At the line containing "458x341 pixels.", begin retyping, and stop after the last line of the data; add nothing.

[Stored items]

· · ·

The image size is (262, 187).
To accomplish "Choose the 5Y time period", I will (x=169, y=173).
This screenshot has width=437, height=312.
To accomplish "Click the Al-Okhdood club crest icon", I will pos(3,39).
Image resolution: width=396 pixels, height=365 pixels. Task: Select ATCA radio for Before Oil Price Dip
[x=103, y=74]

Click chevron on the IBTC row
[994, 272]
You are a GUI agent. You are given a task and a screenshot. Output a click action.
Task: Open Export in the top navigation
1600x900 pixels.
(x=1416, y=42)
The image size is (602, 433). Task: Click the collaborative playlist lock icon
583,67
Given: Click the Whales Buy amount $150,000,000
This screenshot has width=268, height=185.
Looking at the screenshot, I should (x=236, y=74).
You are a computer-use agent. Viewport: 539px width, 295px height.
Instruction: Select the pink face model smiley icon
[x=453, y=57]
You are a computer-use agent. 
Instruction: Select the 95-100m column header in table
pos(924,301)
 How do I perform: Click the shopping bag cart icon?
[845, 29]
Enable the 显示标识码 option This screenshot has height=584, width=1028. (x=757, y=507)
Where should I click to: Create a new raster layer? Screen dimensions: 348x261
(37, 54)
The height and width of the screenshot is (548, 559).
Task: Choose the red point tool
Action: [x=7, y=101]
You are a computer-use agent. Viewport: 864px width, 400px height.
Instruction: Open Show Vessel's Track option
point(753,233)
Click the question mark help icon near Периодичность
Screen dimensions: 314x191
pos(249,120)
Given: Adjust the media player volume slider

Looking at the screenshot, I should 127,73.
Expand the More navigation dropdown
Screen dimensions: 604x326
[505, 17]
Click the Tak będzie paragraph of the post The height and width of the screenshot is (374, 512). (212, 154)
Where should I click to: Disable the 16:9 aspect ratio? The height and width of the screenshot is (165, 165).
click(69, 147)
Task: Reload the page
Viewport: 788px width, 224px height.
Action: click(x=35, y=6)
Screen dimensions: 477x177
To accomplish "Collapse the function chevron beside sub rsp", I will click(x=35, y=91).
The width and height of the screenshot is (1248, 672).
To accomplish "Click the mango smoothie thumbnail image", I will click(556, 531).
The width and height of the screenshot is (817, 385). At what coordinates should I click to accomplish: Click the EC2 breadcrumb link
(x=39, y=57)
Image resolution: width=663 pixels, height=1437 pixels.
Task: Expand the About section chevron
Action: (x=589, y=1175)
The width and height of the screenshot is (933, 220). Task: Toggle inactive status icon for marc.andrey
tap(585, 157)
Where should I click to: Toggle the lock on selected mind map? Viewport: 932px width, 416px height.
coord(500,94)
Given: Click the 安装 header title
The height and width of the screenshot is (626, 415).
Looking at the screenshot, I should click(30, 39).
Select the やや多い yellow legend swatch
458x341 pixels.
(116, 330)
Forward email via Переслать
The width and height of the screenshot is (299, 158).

· · ·

Answer section:
458x341 pixels.
(116, 330)
Forward email via Переслать
The width and height of the screenshot is (299, 158).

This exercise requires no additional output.